* [TASK REQUIREMENTS] Recast the entries below as a numbered list with one line per item, skipping any blank lines. Leave the pictures out of your list.

* [TASK MATERIAL]
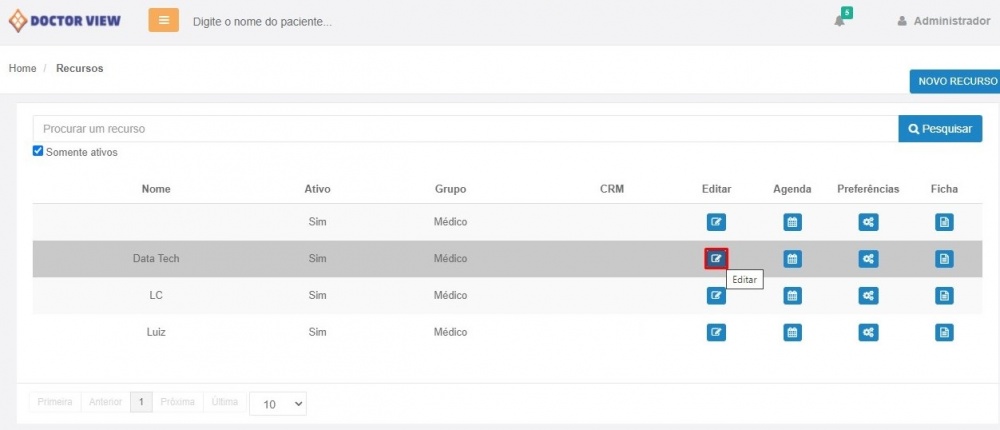The width and height of the screenshot is (1000, 430).
Task: Open the ficha document for Data Tech
Action: pyautogui.click(x=944, y=259)
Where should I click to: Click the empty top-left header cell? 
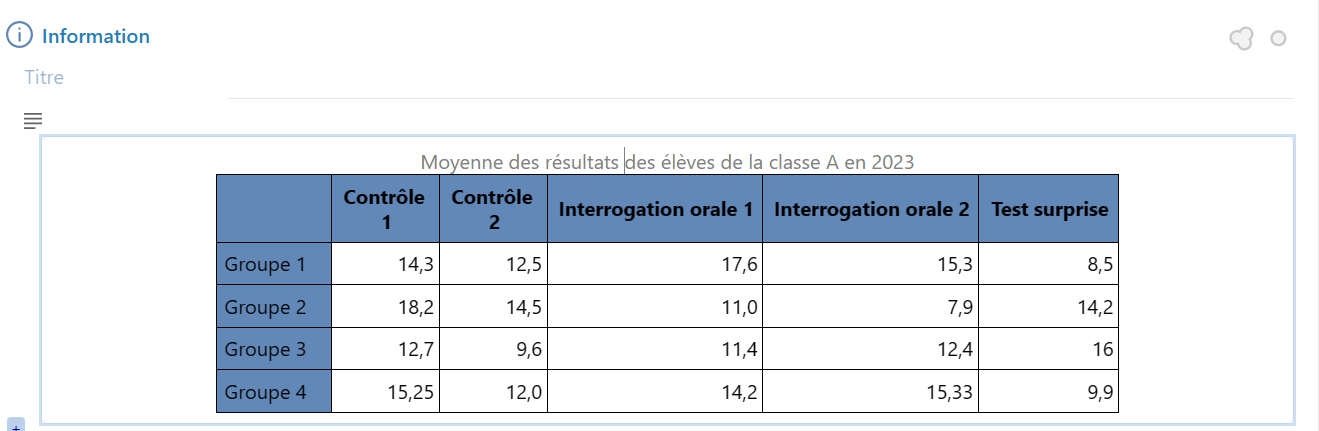click(274, 209)
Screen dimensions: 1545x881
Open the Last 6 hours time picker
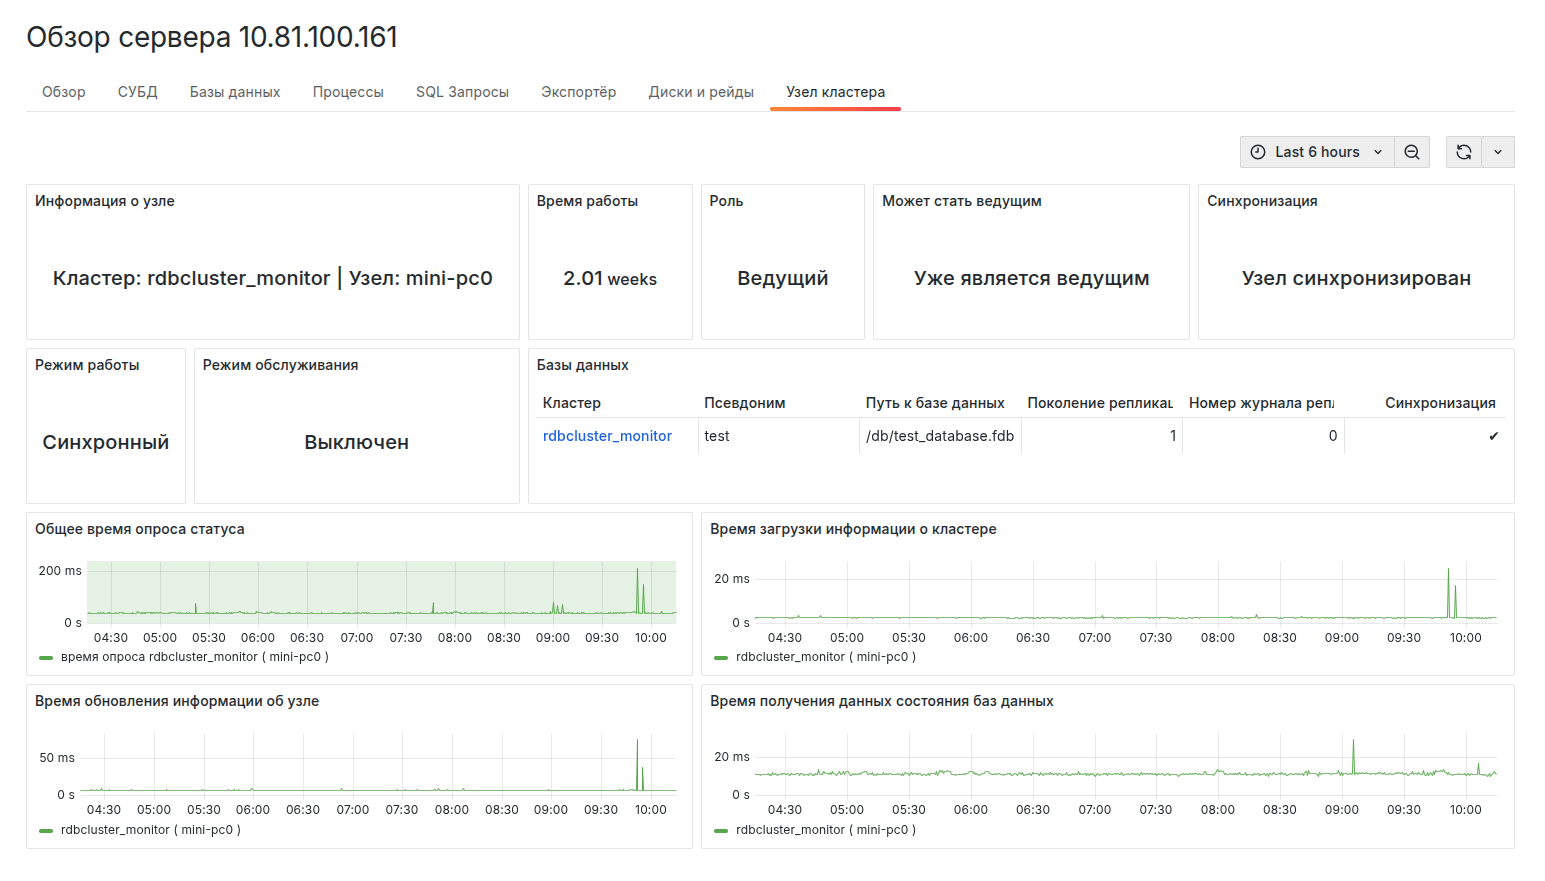pyautogui.click(x=1316, y=152)
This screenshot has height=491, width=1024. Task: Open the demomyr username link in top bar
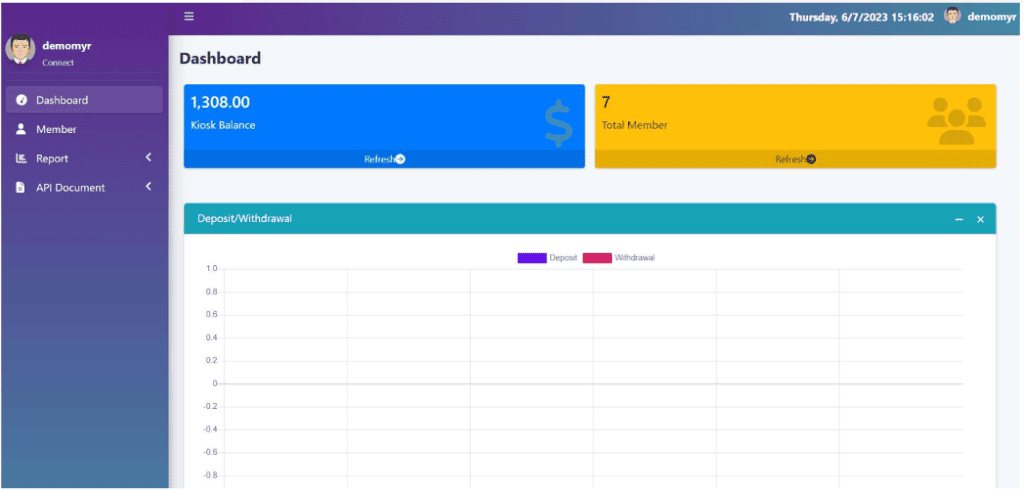pyautogui.click(x=991, y=17)
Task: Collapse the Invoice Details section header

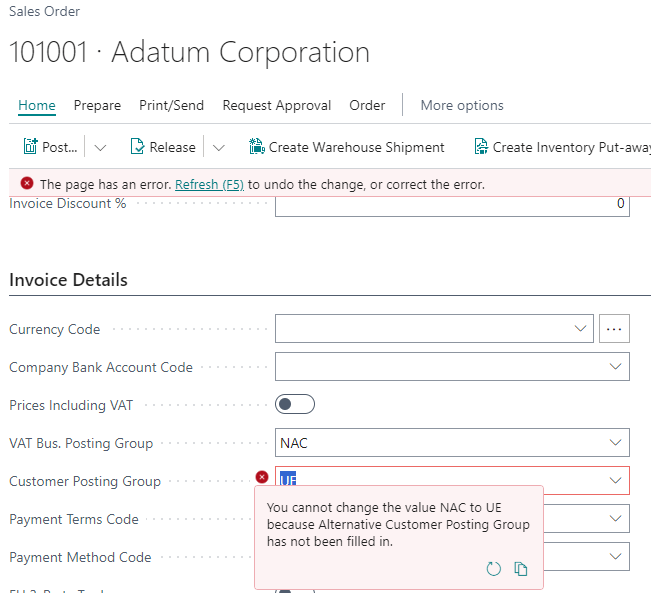Action: click(x=68, y=280)
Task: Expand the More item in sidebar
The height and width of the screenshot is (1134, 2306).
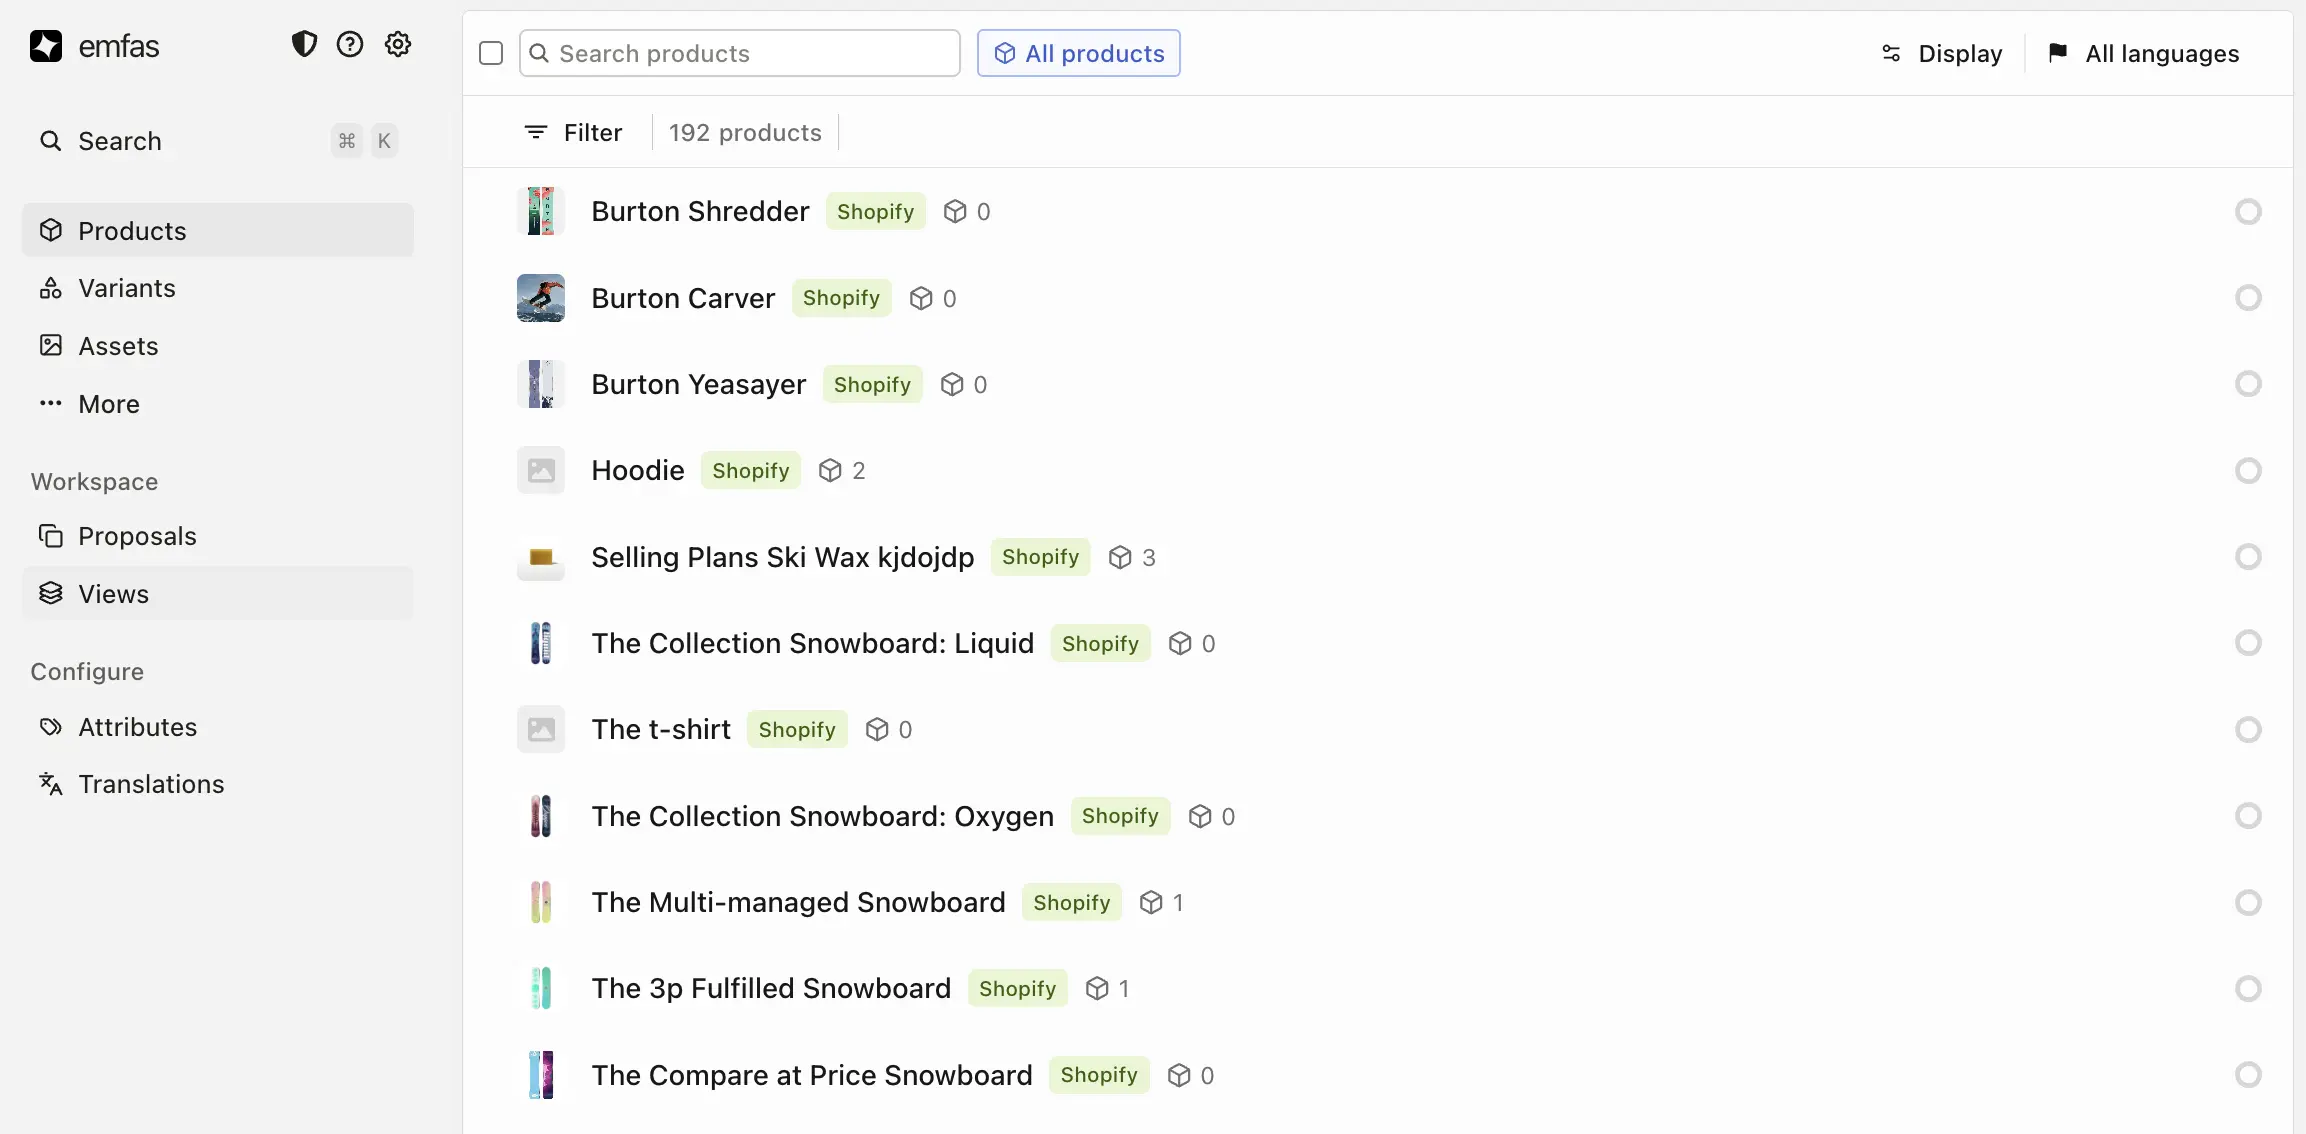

* [TASK SOLUTION]
1. The width and height of the screenshot is (1000, 430).
2. Task: Open the ficha document for Data Tech
3. Action: pyautogui.click(x=944, y=259)
4. Where should I click to: Click the empty top-left header cell? 
5. click(274, 209)
6. Screen dimensions: 1545x881
7. Open the Last 6 hours time picker
8. pyautogui.click(x=1316, y=152)
9. This screenshot has height=491, width=1024. Task: Open the demomyr username link in top bar
10. pyautogui.click(x=991, y=17)
11. Task: Collapse the Invoice Details section header
12. Action: click(x=68, y=280)
13. Task: Expand the More item in sidebar
14. The height and width of the screenshot is (1134, 2306).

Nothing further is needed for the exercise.